I suspect that many investors will look at the current global economic performance and would expect the context to look increasingly good, particularly in Europe where developments appear to suggest that forecasts have been too negative.
From an economic perspective the global recovery has been patchy, with the west lagging at first, but then turning in a pretty decent turnaround for the past year or so.
This should suggest that after a period of poor or dull returns from financial markets we are all about to share in the recovery through our investments.
But therein lies the problem: returns have not been poor. A quick pop quiz, if you are game: since February 27 2009 – close to the bottom of most markets – until July 31 2013, what have been the local currency returns from equity markets in US, UK, Europe excluding the UK, Asia excluding Japan, global emerging markets, and Japan?
(Try to guess this before looking at the answers below.

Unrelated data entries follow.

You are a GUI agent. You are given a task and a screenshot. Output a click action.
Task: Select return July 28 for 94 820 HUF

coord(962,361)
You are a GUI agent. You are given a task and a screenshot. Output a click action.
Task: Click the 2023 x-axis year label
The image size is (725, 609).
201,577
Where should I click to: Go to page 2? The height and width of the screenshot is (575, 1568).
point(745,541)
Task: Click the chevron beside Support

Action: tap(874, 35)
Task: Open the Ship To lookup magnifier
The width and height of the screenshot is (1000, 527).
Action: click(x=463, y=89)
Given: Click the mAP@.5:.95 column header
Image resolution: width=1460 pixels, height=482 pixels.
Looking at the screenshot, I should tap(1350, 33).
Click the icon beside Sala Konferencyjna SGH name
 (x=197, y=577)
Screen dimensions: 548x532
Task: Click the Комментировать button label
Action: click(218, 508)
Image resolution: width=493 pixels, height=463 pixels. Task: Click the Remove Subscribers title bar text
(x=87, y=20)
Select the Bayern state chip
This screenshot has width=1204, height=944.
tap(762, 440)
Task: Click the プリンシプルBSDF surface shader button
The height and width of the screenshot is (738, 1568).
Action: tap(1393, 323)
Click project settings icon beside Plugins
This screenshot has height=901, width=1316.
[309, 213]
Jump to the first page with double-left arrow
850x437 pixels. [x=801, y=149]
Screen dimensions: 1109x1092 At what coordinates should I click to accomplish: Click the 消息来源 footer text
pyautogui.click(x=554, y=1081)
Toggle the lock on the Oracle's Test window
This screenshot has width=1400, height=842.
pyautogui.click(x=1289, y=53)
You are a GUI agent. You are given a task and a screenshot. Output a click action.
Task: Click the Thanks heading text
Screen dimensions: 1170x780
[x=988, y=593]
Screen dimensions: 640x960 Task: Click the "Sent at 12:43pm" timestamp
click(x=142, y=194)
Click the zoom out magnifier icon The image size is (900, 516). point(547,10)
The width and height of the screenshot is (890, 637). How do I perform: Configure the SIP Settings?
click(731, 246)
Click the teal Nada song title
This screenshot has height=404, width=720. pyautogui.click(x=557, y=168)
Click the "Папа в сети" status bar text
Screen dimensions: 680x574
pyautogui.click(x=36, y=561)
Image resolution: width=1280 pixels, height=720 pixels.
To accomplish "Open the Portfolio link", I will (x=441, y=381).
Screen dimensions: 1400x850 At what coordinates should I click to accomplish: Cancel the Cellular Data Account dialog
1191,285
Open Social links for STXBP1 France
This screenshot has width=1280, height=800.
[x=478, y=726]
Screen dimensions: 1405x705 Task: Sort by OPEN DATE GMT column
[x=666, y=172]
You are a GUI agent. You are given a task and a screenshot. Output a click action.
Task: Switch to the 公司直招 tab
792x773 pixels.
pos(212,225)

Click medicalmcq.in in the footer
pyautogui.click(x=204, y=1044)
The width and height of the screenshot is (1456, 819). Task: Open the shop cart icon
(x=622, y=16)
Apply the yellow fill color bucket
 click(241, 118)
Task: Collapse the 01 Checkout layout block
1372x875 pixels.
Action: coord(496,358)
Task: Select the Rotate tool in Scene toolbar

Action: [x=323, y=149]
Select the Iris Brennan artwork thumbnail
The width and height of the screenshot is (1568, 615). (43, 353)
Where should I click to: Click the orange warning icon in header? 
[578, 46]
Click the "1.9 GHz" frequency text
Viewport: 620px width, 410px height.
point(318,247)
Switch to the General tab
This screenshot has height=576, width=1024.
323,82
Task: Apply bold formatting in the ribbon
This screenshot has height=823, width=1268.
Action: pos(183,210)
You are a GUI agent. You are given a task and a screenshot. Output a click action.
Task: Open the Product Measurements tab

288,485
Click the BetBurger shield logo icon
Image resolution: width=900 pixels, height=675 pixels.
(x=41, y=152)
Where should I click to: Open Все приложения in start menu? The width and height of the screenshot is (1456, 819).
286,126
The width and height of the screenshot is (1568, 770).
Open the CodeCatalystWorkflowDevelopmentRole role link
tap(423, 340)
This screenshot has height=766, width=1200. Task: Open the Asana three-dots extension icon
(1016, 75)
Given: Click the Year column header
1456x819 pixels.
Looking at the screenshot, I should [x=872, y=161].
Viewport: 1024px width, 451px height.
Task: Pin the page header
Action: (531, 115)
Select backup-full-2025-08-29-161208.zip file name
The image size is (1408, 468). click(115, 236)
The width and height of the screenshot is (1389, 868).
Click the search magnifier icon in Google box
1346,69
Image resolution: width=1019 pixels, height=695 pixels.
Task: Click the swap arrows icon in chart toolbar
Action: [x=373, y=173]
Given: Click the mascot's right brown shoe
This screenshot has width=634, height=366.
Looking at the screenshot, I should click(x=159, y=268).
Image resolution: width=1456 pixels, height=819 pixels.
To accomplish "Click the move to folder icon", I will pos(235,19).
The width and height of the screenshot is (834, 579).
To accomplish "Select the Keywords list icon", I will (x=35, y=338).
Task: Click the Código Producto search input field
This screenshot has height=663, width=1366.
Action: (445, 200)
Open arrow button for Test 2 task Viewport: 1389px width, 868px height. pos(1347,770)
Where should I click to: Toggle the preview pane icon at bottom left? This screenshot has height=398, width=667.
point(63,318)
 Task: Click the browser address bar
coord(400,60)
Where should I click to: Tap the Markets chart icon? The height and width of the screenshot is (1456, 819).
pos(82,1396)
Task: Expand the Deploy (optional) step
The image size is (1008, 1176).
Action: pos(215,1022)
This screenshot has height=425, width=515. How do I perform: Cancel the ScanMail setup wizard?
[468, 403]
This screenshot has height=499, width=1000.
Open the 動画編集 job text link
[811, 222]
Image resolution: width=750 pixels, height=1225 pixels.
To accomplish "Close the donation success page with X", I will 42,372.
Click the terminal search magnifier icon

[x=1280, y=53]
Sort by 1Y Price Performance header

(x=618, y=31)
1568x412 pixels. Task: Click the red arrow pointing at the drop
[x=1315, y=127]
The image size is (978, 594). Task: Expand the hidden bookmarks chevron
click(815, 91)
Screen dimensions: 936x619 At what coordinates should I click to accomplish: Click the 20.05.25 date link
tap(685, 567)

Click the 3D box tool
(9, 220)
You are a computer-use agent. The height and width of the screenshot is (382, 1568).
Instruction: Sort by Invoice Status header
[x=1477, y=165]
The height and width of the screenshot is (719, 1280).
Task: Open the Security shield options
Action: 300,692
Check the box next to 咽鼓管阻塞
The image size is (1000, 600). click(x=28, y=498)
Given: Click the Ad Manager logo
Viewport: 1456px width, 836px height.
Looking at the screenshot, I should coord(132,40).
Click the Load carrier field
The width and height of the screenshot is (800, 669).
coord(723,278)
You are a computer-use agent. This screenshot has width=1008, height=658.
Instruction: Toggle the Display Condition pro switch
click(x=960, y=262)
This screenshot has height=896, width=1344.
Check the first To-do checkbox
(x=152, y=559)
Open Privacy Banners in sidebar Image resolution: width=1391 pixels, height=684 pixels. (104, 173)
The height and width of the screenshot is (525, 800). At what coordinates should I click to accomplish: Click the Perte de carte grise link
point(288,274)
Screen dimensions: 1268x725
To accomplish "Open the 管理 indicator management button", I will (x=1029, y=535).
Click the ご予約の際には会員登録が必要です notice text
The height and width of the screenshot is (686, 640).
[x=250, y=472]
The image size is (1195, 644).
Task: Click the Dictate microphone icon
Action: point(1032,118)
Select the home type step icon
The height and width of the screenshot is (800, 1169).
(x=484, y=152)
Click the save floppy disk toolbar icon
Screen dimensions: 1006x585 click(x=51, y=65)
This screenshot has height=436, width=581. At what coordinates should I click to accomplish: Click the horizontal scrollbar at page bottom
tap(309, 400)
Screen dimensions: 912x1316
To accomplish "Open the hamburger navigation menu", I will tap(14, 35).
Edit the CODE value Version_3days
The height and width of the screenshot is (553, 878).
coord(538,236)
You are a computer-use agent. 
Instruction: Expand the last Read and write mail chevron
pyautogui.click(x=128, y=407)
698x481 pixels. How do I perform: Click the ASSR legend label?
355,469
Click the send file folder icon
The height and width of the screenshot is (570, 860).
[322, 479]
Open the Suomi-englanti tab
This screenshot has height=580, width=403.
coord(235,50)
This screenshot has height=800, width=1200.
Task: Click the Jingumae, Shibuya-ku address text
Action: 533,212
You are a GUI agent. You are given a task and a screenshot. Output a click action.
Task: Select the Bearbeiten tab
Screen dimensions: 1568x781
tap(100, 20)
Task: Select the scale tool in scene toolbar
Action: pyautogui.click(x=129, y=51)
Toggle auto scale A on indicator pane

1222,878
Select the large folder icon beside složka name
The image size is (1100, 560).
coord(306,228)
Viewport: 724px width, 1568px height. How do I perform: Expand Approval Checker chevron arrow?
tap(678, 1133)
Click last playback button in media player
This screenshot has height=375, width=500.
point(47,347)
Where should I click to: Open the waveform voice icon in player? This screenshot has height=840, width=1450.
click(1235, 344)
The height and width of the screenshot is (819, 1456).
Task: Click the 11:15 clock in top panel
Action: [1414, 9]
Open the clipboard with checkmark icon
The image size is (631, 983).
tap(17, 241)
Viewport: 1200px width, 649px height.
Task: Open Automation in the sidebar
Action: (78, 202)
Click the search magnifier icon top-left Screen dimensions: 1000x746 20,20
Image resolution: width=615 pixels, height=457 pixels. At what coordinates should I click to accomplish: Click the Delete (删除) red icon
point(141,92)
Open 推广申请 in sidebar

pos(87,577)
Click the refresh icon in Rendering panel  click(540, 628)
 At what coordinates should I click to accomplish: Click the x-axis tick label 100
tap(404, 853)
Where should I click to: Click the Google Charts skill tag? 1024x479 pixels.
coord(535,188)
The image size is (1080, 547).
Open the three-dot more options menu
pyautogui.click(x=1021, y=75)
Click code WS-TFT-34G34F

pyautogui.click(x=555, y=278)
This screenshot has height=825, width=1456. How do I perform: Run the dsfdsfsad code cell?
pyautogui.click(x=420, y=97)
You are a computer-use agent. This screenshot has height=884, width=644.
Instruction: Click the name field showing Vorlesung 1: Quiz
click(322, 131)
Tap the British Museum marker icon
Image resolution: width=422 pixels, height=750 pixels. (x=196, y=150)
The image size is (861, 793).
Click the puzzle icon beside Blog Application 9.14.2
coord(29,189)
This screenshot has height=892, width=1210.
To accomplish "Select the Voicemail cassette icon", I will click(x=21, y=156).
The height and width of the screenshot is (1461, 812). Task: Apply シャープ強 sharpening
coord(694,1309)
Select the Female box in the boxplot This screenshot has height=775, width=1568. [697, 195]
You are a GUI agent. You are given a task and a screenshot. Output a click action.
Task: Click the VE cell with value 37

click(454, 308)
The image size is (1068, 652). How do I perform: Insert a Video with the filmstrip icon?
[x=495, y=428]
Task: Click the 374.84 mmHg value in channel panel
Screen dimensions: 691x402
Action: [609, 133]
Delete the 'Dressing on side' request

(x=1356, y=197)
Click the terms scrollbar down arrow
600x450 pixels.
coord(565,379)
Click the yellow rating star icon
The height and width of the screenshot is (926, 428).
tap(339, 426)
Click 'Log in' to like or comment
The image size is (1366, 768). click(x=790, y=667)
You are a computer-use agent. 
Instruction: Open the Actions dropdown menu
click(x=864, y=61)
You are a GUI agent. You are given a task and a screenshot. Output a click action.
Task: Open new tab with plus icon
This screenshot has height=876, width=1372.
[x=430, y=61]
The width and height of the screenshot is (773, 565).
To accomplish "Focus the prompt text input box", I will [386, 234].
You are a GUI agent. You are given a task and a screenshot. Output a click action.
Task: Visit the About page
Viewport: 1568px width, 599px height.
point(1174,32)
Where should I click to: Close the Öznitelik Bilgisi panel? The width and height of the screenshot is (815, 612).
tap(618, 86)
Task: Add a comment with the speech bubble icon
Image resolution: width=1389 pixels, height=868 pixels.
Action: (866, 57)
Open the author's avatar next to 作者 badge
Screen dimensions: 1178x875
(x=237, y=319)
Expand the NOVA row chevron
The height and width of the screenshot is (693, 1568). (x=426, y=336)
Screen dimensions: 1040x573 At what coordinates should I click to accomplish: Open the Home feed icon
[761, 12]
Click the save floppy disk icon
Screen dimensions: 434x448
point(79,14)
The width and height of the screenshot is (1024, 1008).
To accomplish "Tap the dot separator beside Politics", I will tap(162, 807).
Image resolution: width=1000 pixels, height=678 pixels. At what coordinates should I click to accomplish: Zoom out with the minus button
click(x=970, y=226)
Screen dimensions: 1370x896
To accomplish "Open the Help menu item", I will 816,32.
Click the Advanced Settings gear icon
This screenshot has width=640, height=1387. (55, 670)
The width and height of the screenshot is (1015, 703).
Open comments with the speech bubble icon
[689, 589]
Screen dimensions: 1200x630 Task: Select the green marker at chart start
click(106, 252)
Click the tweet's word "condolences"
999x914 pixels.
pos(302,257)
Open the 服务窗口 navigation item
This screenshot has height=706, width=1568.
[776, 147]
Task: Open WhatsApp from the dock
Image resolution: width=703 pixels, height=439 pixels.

In fact I find it useful to write them down so there is no ‘revisionism’ when the answers are known.)
Well you may – or may not – be surprised that the US is 152 per cent, Asia excluding Japan 129 per cent, global emerging markets 115 per cent, UK 113 per cent, Europe excluding the UK 100 per cent, and Japan 65 per cent.
The context for the global economy may be that a patchy recovery is giving way to something that looks like an improving picture.
However, the context for equity markets – and most risky markets such as credit and emerging market debt – is that they have already done really well.
This may be due to efficient markets forecasting the economic turn in advance, but it is undoubtedly also true that extreme monetary policy, which has been adopted around the globe, has induced an asset reflation.
Investors need to perhaps ignore the economic context for a moment and contemplate instead the context of monetary policy to help a forecast of returns.
The most recent market jitters have been blamed on the unexpected move from the US Federal Reserve to begin to taper its monetary policy, with hints about the time frame surrounding the ending of the policy altogether.